/---
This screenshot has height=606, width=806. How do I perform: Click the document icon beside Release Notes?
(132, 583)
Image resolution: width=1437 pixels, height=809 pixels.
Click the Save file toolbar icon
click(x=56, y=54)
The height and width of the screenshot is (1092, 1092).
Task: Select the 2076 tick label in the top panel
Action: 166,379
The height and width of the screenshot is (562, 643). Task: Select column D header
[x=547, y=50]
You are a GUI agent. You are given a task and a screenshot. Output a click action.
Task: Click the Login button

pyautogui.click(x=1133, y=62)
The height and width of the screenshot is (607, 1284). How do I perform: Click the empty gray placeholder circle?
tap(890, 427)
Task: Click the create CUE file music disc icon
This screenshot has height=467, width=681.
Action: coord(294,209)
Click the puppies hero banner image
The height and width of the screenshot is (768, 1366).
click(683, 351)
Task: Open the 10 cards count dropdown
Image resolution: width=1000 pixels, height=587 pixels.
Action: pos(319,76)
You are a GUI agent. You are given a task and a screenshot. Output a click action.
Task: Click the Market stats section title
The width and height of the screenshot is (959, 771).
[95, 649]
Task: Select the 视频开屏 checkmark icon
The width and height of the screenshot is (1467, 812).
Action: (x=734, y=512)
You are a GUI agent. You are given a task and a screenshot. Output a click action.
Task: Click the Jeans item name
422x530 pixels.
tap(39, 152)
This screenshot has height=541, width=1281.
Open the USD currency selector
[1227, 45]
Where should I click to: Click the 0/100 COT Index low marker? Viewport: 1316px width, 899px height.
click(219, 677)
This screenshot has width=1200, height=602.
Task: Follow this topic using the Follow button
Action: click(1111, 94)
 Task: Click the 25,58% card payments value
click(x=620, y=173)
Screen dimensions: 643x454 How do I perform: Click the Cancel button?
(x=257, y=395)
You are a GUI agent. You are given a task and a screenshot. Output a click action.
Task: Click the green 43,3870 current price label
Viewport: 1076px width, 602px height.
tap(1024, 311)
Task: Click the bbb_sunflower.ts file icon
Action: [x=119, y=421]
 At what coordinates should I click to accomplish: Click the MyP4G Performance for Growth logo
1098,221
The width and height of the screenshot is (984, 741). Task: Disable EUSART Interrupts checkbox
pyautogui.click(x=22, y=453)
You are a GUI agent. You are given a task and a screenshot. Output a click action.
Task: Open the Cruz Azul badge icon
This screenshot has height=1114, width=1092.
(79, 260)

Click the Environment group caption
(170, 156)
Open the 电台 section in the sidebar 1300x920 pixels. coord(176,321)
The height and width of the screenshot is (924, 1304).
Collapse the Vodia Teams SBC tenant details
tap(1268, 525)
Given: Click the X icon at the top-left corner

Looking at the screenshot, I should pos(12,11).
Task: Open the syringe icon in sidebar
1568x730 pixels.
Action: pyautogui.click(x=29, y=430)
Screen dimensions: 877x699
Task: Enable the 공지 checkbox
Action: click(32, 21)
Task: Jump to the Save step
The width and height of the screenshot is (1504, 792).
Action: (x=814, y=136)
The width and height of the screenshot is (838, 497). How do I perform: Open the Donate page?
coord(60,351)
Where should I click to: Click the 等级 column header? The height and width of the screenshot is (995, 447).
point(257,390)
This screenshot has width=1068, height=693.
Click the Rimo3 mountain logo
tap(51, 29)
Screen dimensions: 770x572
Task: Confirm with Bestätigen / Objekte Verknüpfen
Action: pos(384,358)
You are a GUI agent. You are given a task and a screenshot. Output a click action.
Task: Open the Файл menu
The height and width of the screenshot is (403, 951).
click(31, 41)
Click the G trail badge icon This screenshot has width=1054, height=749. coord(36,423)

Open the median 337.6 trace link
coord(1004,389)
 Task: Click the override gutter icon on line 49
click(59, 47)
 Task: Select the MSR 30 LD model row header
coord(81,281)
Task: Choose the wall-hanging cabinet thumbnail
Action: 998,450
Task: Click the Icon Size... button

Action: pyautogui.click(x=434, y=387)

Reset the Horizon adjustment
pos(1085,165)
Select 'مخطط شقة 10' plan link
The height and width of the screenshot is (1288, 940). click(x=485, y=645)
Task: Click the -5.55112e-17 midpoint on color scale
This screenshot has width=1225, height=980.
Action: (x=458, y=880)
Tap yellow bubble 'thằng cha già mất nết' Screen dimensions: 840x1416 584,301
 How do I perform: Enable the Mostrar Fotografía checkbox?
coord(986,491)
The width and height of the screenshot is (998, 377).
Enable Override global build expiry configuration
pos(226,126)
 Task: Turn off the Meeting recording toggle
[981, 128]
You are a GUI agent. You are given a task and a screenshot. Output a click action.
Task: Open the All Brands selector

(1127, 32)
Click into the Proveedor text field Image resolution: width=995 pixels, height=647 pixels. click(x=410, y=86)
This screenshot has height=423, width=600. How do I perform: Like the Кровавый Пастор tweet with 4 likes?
\---
■ **Exercise requirements**
The answer should be all the entries, restated with no word changed.

■ **Answer box**
This screenshot has height=606, width=806. How do I perform: Click the document icon beside Release Notes?
(132, 583)
Image resolution: width=1437 pixels, height=809 pixels.
Click the Save file toolbar icon
click(x=56, y=54)
The height and width of the screenshot is (1092, 1092).
Task: Select the 2076 tick label in the top panel
Action: 166,379
The height and width of the screenshot is (562, 643). Task: Select column D header
[x=547, y=50]
You are a GUI agent. You are given a task and a screenshot. Output a click action.
Task: Click the Login button

pyautogui.click(x=1133, y=62)
The height and width of the screenshot is (607, 1284). How do I perform: Click the empty gray placeholder circle?
tap(890, 427)
Task: Click the create CUE file music disc icon
This screenshot has height=467, width=681.
Action: coord(294,209)
Click the puppies hero banner image
The height and width of the screenshot is (768, 1366).
click(683, 351)
Task: Open the 10 cards count dropdown
Image resolution: width=1000 pixels, height=587 pixels.
Action: pos(319,76)
You are a GUI agent. You are given a task and a screenshot. Output a click action.
Task: Click the Market stats section title
The width and height of the screenshot is (959, 771).
[95, 649]
Task: Select the 视频开屏 checkmark icon
The width and height of the screenshot is (1467, 812).
Action: (x=734, y=512)
You are a GUI agent. You are given a task and a screenshot. Output a click action.
Task: Click the Jeans item name
422x530 pixels.
tap(39, 152)
This screenshot has height=541, width=1281.
Open the USD currency selector
[1227, 45]
Where should I click to: Click the 0/100 COT Index low marker? Viewport: 1316px width, 899px height.
click(219, 677)
This screenshot has width=1200, height=602.
Task: Follow this topic using the Follow button
Action: click(1111, 94)
 Task: Click the 25,58% card payments value
click(x=620, y=173)
Screen dimensions: 643x454 How do I perform: Click the Cancel button?
(x=257, y=395)
You are a GUI agent. You are given a task and a screenshot. Output a click action.
Task: Click the green 43,3870 current price label
Viewport: 1076px width, 602px height.
tap(1024, 311)
Task: Click the bbb_sunflower.ts file icon
Action: [x=119, y=421]
 At what coordinates should I click to accomplish: Click the MyP4G Performance for Growth logo
1098,221
The width and height of the screenshot is (984, 741). Task: Disable EUSART Interrupts checkbox
pyautogui.click(x=22, y=453)
You are a GUI agent. You are given a task and a screenshot. Output a click action.
Task: Open the Cruz Azul badge icon
This screenshot has height=1114, width=1092.
(79, 260)

Click the Environment group caption
(170, 156)
Open the 电台 section in the sidebar 1300x920 pixels. coord(176,321)
The height and width of the screenshot is (924, 1304).
Collapse the Vodia Teams SBC tenant details
tap(1268, 525)
Given: Click the X icon at the top-left corner

Looking at the screenshot, I should pos(12,11).
Task: Open the syringe icon in sidebar
1568x730 pixels.
Action: pyautogui.click(x=29, y=430)
Screen dimensions: 877x699
Task: Enable the 공지 checkbox
Action: click(32, 21)
Task: Jump to the Save step
The width and height of the screenshot is (1504, 792).
Action: (x=814, y=136)
The width and height of the screenshot is (838, 497). How do I perform: Open the Donate page?
coord(60,351)
Where should I click to: Click the 等级 column header? The height and width of the screenshot is (995, 447).
point(257,390)
This screenshot has width=1068, height=693.
Click the Rimo3 mountain logo
tap(51, 29)
Screen dimensions: 770x572
Task: Confirm with Bestätigen / Objekte Verknüpfen
Action: pos(384,358)
You are a GUI agent. You are given a task and a screenshot. Output a click action.
Task: Open the Файл menu
The height and width of the screenshot is (403, 951).
click(31, 41)
Click the G trail badge icon This screenshot has width=1054, height=749. coord(36,423)

Open the median 337.6 trace link
coord(1004,389)
 Task: Click the override gutter icon on line 49
click(59, 47)
 Task: Select the MSR 30 LD model row header
coord(81,281)
Task: Choose the wall-hanging cabinet thumbnail
Action: 998,450
Task: Click the Icon Size... button

Action: pyautogui.click(x=434, y=387)

Reset the Horizon adjustment
pos(1085,165)
Select 'مخطط شقة 10' plan link
The height and width of the screenshot is (1288, 940). click(x=485, y=645)
Task: Click the -5.55112e-17 midpoint on color scale
This screenshot has width=1225, height=980.
Action: (x=458, y=880)
Tap yellow bubble 'thằng cha già mất nết' Screen dimensions: 840x1416 584,301
 How do I perform: Enable the Mostrar Fotografía checkbox?
coord(986,491)
The width and height of the screenshot is (998, 377).
Enable Override global build expiry configuration
pos(226,126)
 Task: Turn off the Meeting recording toggle
[981, 128]
You are a GUI agent. You are given a task and a screenshot. Output a click action.
Task: Open the All Brands selector

(1127, 32)
Click into the Proveedor text field Image resolution: width=995 pixels, height=647 pixels. click(x=410, y=86)
This screenshot has height=423, width=600. How do I perform: Like the Кровавый Пастор tweet with 4 likes?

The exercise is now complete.